Créditos: Divulgação
31-03-2026 às 08h00
Alberto Sena*
O viver, individualmente, deve ser de dentro para fora. Mas no caso de viver a Montes Claros nova, no Norte de Minas, muitas das vezes quem está, como se diz, socado dentro dos limites imaginários da cidade, talvez não consiga enxergar o que enxerga quem vem de fora, principalmente quem, como eu, que nasei nesse Sertão glorioso e a Montes Claros volto de vez em quando ou seria de quando em vez?
Os montes-clarinos precisam sair para conhecer as avenidas novas que estão puxando o crescimento e o desenvolvimento da cidade por todos os lados.
A partir da chegada a Montes Claros, quem vem de Belo Horizonte, de carro, tem a impressão melhor possível sob todos os aspectos e principalmente pela qualidade do asfalto da BR 135, que faz os carros deslizarem tamanha a lisura.
Como montes-clarino desde a nascença me sinto orgulhoso de reencontrar a cidade da melhor maneira possível, com um movimento que revela a presença de gente de todos os quadrantes do globo com línguas diversas e intenções várias porque a impressão é a de que Montes Claros possui de tudo e, portanto, alcançou a autossuficiência.

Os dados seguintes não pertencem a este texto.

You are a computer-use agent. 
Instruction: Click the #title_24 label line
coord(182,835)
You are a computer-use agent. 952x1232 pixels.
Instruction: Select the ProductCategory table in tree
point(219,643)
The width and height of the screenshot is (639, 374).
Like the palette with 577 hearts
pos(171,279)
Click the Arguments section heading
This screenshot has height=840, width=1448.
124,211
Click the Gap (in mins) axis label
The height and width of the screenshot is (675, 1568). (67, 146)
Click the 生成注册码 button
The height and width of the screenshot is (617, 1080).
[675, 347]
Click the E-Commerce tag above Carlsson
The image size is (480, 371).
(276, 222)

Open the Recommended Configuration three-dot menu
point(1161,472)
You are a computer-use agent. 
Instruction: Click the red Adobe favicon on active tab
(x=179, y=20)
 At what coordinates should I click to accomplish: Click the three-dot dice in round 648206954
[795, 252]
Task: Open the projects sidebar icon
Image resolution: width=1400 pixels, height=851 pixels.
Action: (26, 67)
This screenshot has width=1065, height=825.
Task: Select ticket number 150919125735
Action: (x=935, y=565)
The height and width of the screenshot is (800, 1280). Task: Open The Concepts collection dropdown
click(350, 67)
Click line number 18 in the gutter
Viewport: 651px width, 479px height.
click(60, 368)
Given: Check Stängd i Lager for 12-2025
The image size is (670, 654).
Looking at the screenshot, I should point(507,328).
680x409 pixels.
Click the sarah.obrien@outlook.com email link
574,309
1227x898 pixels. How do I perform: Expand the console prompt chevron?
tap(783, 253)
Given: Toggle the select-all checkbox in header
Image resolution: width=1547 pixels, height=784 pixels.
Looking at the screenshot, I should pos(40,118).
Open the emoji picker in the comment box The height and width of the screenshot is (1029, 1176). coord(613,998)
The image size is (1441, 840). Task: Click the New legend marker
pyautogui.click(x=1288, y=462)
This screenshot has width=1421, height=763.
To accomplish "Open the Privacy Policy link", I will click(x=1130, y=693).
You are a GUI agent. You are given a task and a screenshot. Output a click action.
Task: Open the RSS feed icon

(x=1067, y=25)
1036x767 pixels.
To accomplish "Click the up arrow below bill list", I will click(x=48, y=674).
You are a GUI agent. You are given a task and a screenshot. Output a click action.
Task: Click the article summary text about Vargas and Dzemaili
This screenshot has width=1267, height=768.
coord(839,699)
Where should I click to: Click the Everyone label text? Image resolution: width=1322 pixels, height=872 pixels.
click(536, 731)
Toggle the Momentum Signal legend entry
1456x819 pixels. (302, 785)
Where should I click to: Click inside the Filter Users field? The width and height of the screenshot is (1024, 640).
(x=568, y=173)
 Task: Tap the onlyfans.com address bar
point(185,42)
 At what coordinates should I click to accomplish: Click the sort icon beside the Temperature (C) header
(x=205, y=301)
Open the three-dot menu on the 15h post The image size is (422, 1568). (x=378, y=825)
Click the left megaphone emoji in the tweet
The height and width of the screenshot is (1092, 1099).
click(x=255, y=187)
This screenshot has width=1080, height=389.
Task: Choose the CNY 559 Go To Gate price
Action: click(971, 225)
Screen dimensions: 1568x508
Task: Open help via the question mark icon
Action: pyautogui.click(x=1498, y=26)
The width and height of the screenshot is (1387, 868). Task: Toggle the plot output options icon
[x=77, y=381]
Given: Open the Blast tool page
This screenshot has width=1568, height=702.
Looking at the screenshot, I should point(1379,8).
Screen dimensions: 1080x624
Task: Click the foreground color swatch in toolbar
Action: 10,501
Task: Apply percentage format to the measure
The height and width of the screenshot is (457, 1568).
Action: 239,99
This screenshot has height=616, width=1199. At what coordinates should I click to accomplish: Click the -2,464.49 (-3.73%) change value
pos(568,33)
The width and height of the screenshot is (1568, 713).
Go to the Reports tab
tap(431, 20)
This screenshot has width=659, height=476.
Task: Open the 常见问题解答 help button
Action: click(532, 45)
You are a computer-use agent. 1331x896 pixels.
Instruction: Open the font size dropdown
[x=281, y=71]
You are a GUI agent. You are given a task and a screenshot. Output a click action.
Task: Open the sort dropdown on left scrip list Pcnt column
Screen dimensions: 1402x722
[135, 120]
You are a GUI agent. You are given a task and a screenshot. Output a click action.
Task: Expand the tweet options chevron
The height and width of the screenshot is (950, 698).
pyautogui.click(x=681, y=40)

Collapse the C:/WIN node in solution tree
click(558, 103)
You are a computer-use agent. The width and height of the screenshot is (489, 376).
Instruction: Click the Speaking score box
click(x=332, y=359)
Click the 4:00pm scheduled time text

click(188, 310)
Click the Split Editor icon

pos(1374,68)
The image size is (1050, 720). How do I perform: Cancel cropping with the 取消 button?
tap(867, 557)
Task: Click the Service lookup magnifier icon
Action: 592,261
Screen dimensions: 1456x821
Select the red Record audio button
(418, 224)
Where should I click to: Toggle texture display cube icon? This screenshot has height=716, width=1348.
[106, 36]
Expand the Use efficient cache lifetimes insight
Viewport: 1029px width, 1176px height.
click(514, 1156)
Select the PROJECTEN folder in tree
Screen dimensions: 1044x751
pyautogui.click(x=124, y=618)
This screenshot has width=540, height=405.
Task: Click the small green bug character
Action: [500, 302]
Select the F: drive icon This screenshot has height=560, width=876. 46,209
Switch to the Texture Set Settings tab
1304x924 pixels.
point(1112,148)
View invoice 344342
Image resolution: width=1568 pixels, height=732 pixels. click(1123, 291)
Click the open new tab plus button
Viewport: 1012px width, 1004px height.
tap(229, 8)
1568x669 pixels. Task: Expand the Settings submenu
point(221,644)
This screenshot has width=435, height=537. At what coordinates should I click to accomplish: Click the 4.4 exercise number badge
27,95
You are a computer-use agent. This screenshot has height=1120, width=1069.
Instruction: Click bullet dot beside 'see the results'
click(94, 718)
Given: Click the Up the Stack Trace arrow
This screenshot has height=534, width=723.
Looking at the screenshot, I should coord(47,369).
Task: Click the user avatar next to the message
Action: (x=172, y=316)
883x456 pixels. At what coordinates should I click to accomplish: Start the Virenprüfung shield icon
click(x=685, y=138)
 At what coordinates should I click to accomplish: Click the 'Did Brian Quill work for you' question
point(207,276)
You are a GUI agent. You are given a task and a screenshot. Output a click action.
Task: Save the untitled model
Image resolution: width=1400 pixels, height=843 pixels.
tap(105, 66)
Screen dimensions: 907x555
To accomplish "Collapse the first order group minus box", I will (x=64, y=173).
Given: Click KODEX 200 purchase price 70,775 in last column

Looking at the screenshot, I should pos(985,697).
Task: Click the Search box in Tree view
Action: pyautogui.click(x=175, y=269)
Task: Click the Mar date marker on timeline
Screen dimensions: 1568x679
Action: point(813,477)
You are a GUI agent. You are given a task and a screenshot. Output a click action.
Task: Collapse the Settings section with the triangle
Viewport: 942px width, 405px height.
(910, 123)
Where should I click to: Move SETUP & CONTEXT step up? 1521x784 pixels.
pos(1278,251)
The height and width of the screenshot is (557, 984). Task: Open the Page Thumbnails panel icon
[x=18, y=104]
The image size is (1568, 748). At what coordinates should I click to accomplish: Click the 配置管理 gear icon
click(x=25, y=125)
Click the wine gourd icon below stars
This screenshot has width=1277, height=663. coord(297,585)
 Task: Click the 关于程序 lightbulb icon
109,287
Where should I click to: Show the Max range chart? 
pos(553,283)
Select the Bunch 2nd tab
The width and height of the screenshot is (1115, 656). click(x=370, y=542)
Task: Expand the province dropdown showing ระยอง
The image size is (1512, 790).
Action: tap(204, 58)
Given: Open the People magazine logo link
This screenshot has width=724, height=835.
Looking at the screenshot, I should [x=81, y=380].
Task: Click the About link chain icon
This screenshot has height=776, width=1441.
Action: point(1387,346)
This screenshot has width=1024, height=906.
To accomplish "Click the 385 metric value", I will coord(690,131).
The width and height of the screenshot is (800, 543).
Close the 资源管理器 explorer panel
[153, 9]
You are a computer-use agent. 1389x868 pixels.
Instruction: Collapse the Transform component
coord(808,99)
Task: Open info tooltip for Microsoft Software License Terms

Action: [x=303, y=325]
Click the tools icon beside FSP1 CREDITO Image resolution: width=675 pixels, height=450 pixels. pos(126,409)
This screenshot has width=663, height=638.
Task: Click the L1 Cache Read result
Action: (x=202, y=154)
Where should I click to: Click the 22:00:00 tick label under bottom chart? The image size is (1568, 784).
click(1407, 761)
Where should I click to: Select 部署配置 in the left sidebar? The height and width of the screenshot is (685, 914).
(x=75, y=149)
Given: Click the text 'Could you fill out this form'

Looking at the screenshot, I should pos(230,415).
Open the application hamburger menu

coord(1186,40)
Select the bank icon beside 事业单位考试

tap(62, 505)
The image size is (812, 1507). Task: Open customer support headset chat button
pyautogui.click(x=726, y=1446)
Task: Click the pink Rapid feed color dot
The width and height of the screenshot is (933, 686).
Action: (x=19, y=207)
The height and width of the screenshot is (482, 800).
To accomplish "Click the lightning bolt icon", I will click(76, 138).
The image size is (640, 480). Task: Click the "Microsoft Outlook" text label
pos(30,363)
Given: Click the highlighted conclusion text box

Posso estar enganado, e se estiver, que me corrijam, o fato de não ter encontrado nenhum ser humano na sarjeta, no Centro da cidade, já foi um ganho enorme, porque nos novos tempos de mim vividos na cidade havia tantos pedintes e muitos deles se tornaram famosos, como João Doido, Tuia, Requeijão, dentre outros.
Por ser cidade polo, Montes Claros sempre recebeu gente que vem do Nordeste e do Norte do País, que por lá passam indo para São Paulo. Agora, a situação continua a mesma e mais acentuada, porque o Município abriga um Distrito Industrial e é conhecido hoje como polo farmacêutico.
Por tudo isto, e muito mais que ainda está por vir, vai fazer de Montes Claros uma das cidades mais importantes do Estado de Minas Gerais, só ficando atrás da capital Belo Horizonte. Quem viver, verá.